Não voa tão perto do sol

Como na mitologia de Ícaro, é melhor não voar perto do sol. E não só porque você pode se queimar, mas também porque você chama atenção, está no topo. Claro, Crianças Selvagem não fala sobre ascensão social, mas sobre liberdade e sobre como é difícil viver com a existência de tantas algemas sociais. Algemas que vemos por aqui desde que o primeiro português invadiu as terras brasileiras.

Então, viver livre sendo negro em uma sociedade que prefere que você esteja encarcerado, é se destacar para ser caçado, apedrejado. Agora, imagina esse contexto para os garotos pobres que vivem na rua e precisam tirar seu sustento de lá.

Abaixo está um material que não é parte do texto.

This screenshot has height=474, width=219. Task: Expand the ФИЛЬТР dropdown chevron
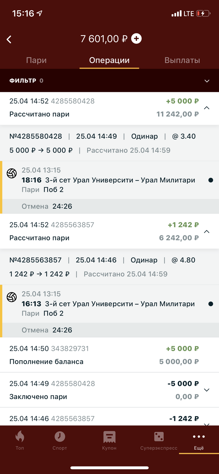coord(207,81)
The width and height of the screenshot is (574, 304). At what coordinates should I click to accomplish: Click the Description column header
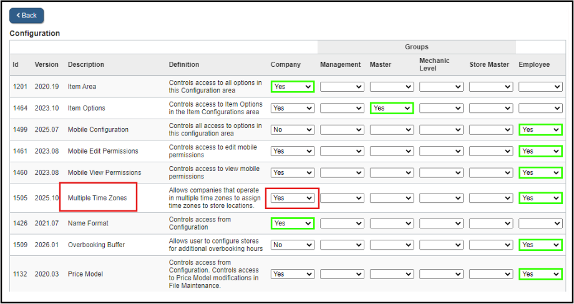tap(86, 64)
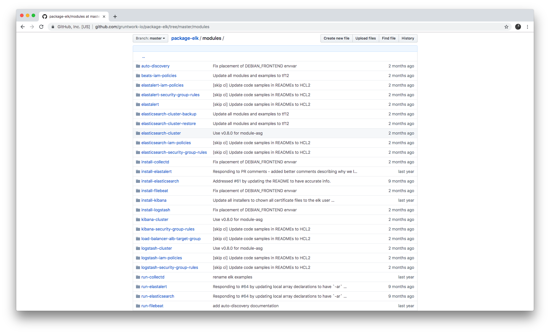
Task: Open Chrome's three-dot menu
Action: 527,27
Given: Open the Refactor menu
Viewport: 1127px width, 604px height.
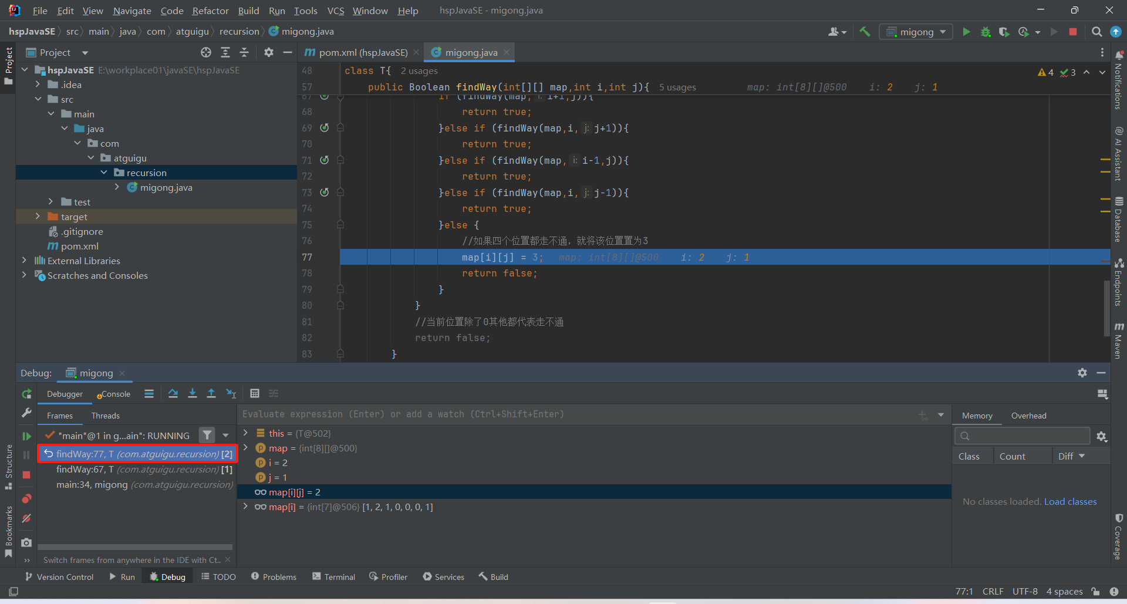Looking at the screenshot, I should 210,11.
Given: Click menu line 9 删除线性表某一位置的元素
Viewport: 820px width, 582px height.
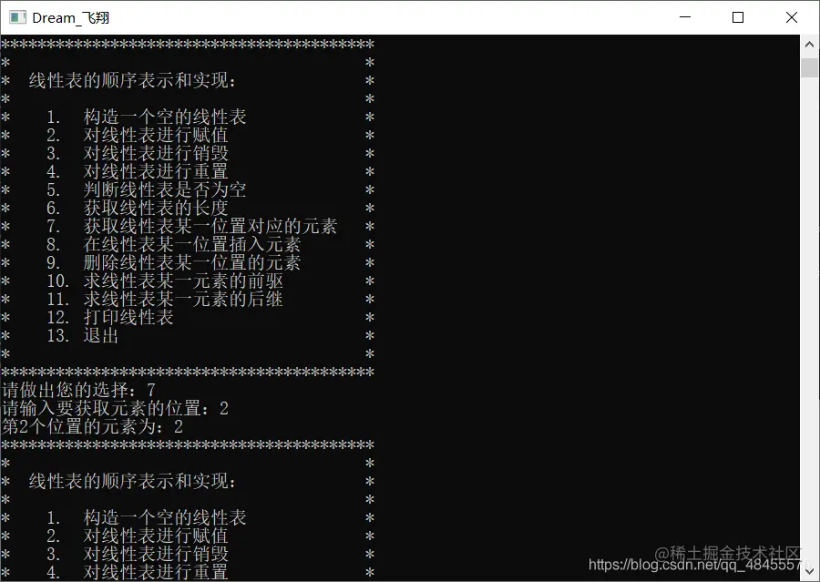Looking at the screenshot, I should [173, 262].
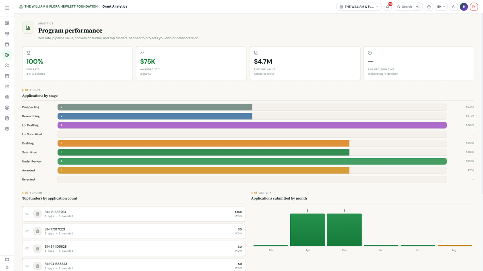Expand THE WILLIAM & FL... organization switcher
This screenshot has width=483, height=271.
[x=359, y=7]
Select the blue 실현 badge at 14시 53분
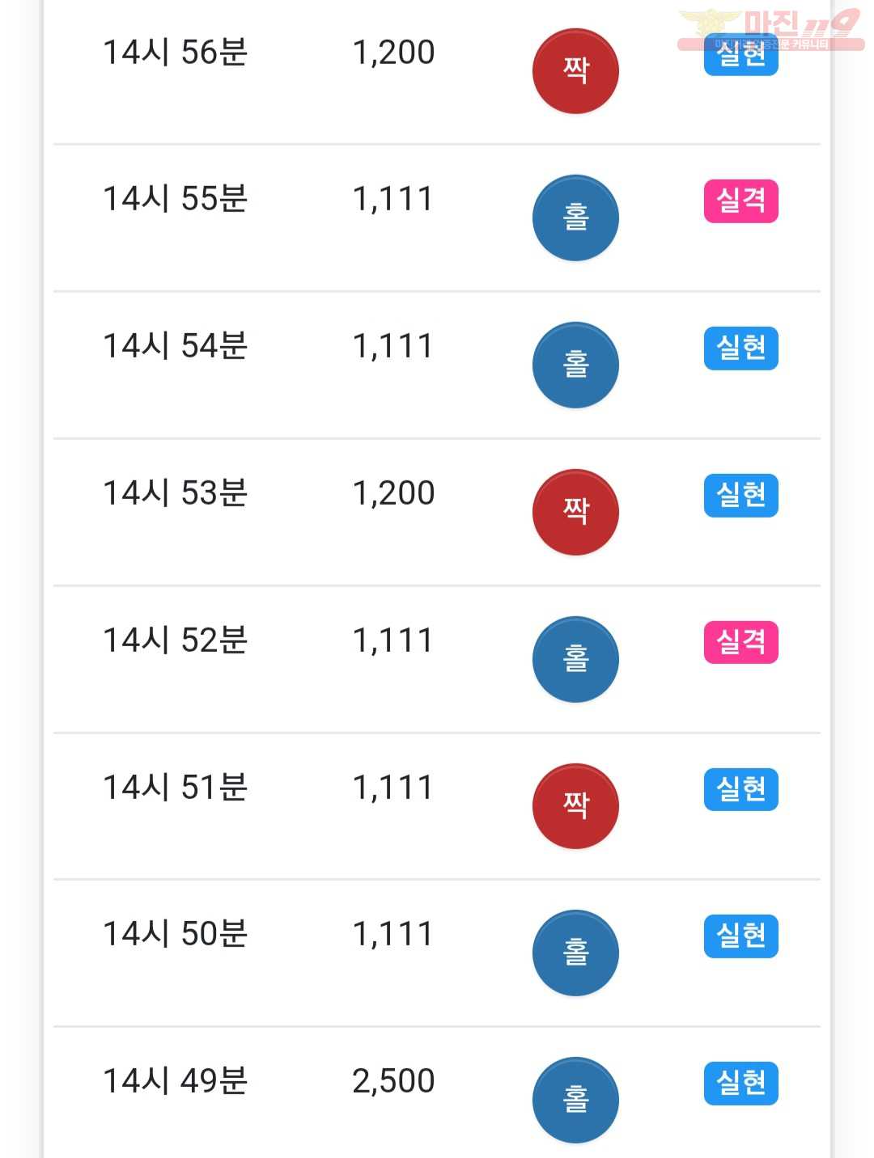874x1158 pixels. pyautogui.click(x=741, y=496)
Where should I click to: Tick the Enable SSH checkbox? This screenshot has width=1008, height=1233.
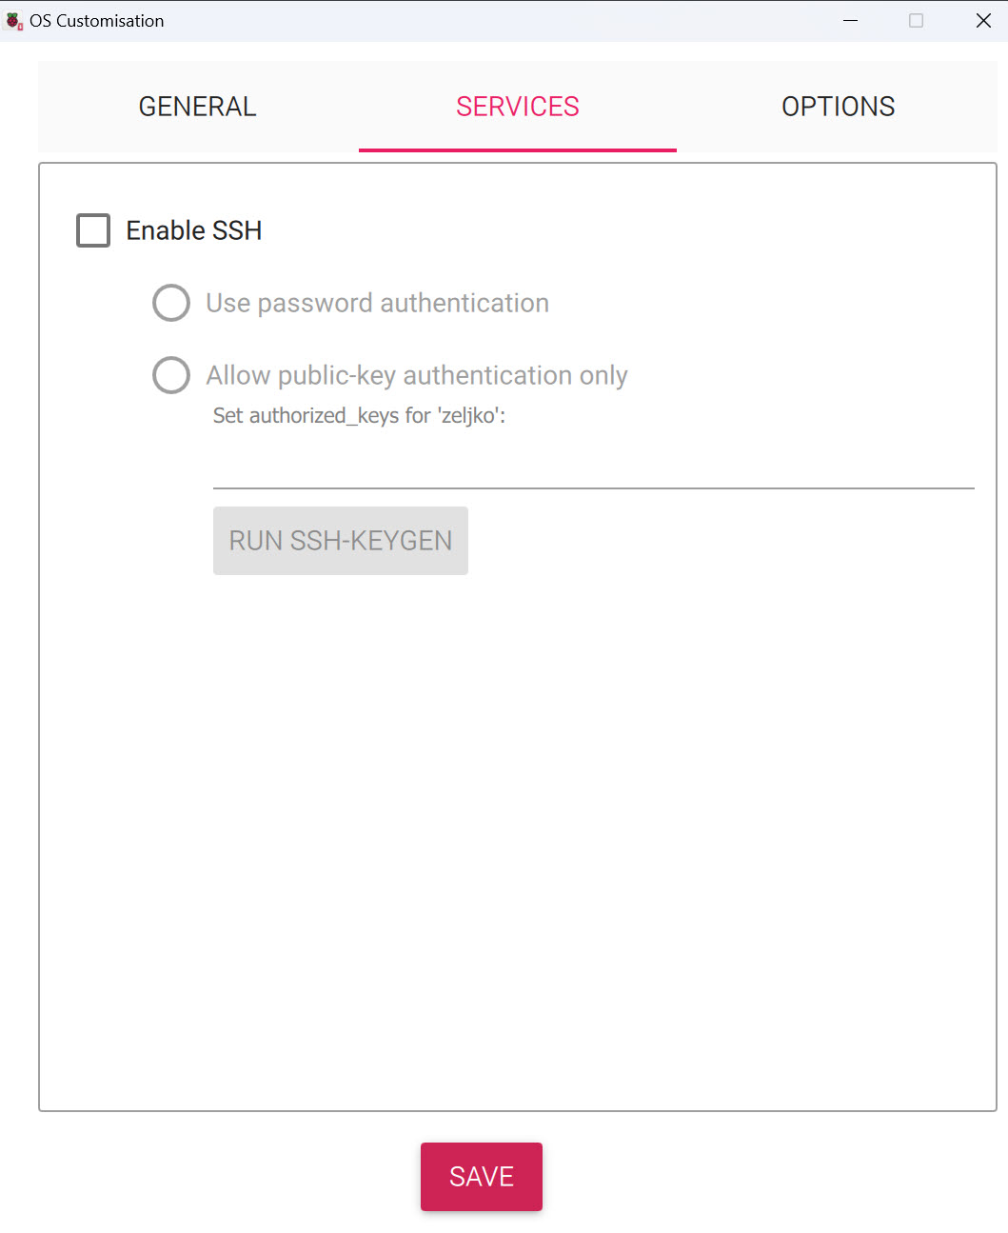click(x=93, y=230)
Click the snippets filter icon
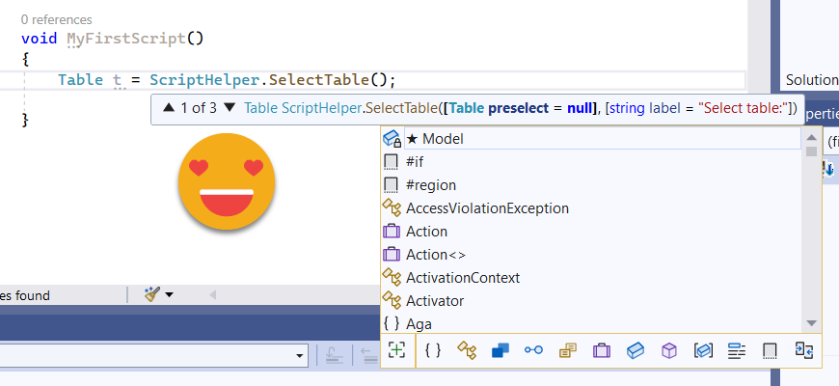Screen dimensions: 839x386 point(770,350)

“Ah, mas eles não querem ajuda?” Será mesmo? Que tipo de ajuda eles têm? Quais são as escolhas deles?

Riscos e borrões

Mas como traduzir tudo isso e obviamente muito mais que meus olhos cheios de privilégios não conseguiram ver? Como transformar tantos significados em arte sequencial? Gabú opta pelo simples, mas de uma maneira não magistral que chega a ser perfeita dentro de sua desconstrução.

Os desenhos são feitos diretamente no lápis 6B, nada é completamente preto. Há falhas por todos os cantos e cada preenchimento é feito com borrões que ultrapassam linhas grossas.

Há sentimento, há raiva, mas há precisão. É quase um grito gutural que clama muito alto por liberdade. Crianças Selvagens é precisa em mostrar que a verdadeira selvageria não está no corpo daqueles taxados como tal. Que os jovens no semáforo não estão simplesmente matando aula por drogas e muito menos sendo explorados por pais ou adultos.

Claro que essas coisas acontecem, não estou as negando. Mas vai além, muito além do que nossos olhos conseguem perceber.

O maior cego é aquele…

Borrão tem esse nome por não enxergar direito, ele precisa de óculos e por ser pobre, periférico e morador de rua, não tem dinheiro para exames em oftalmologistas, nem para gastar centenas em armação e lente. Borrão não vê direito. Mas quantas pessoas que usam óculos, estão vendo o mundo através do vidro do carro, têm dinheiro para cirurgias de correções de grau não conseguem corrigir o próprio pensamento e são cegos por opção. Sim, opção. Pois quem mora em prédios altos e olha a favela pela janela (e isso não é metáfora, aqui mesmo em São Paulo, prédios em bairros de classe alta são praticamente vizinhos de favelas. É cruzar uma rua para se chegar ao abismo social), mas não vê nada, com toda certeza, escolheu ser cego.

E é muito mais fácil virar as costas para isso, ligar o ar-condicionado, e seguir no privilégio.